Entre Alain Bellemare, président de Bombardier, et Tom Enders, président et chef de la direction d’Airbus, le respect mutuel règne sans équivoque. La transaction relative aux avions de la C Series apporte un vent nouveau et la possibilité, selon M. Enders, de prendre 50 % du marché des avions monocouloir grâce à la complémentarité de l’expertise québécoise ainsi qu’au réseau et à la capacité de production d’Airbus.
Une leçon d’humilité à dimension humaine pour tout chef d’entreprise dont les enjeux, bien au-delà des chiffres, englobent de nombreuses familles. Un constat qui a marqué l’un des étudiants présents à la conférence.
« Il est important d'être fier de nos réalisations, mais il faut être capable de trouver du soutien lorsque nécessaire. Il ne faut pas laisser notre ego passer devant l'intérêt de nos employés, de leur famille et de nos actionnaires. »
- Francis Marois étudiant à la maîtrise en génie mécanique à l'UdeS et ambassadeur de l'UdeS au Regroupement Relève d'Aéro Montréal.
Recette gagnante : innovation, stratégie et pouvoir de vente
D’ailleurs, une semaine à peine après l’annonce du partenariat, le pouvoir de vente d’Airbus se manifestait déjà. Les prévisions de vente affichaient une hausse de 50 %. Une donnée qui parle d’elle-même, selon Alain Bellemare.
« Ce partenariat devrait plus que doubler la valeur du programme de la C Series et garantir que notre avion révolutionnaire réalisera son plein potentiel. »

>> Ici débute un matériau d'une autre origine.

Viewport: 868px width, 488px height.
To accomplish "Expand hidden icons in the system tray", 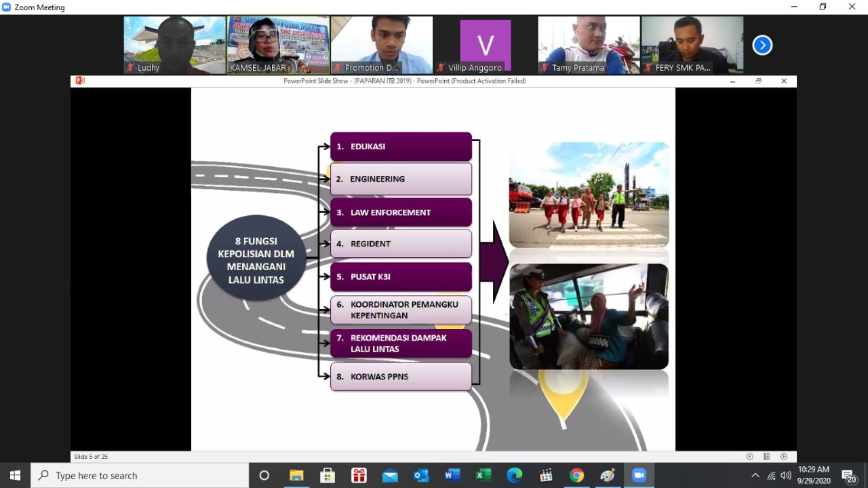I will 755,475.
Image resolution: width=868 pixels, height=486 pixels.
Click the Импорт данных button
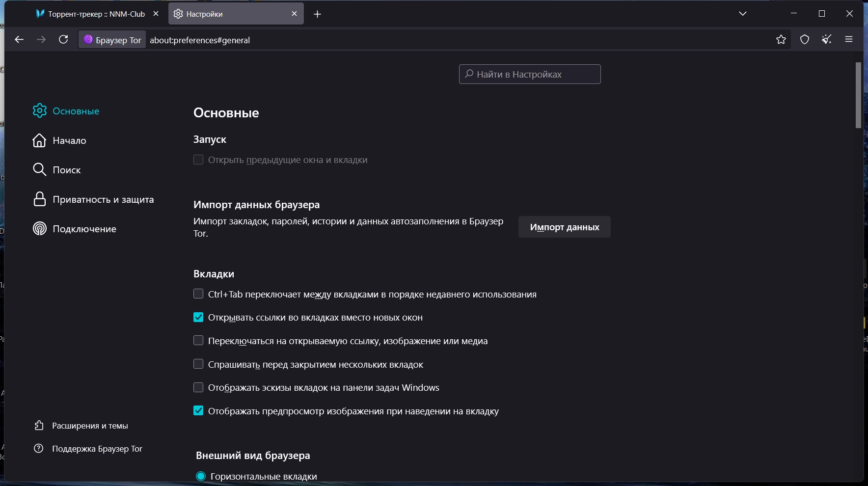click(564, 227)
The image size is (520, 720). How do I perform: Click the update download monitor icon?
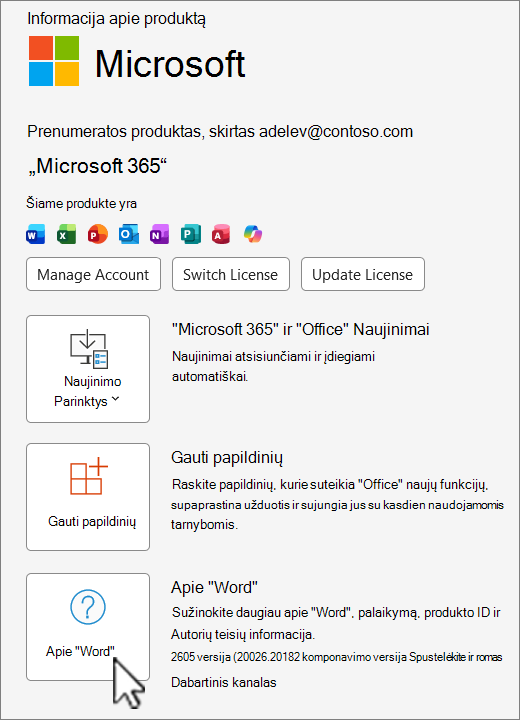coord(89,349)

Le président du géant de l’aéronautique est bien conscient de ne pas faire plaisir à tous et de faire peur à certains, considérant qu’Airbus prend le relais des avions de la C Series. Cependant, Tom Enders reconnaît sans peine la valeur du joyau québécois de l’industrie.
« Nous avons besoin de l'ingénierie qui vient avec la C Series. Personne ne doit avoir peur. Oui, nous allons avoir une usine en Alabama, mais nous allons stabiliser l'industrie ici. »
Il ne faut pas oublier le troisième joueur d’importance dans ladite transaction, soit le gouvernement du Québec. Le premier ministre Philippe Couillard était également présent lors de la conférence et a affirmé qu’avec cette transaction, le Québec tire son épingle du jeu. Il n’a pas caché non plus le fait que l’objectif a toujours été de trouver un partenaire stratégique, mais que le gouvernement devait intervenir pour sécuriser le secteur et les travailleurs.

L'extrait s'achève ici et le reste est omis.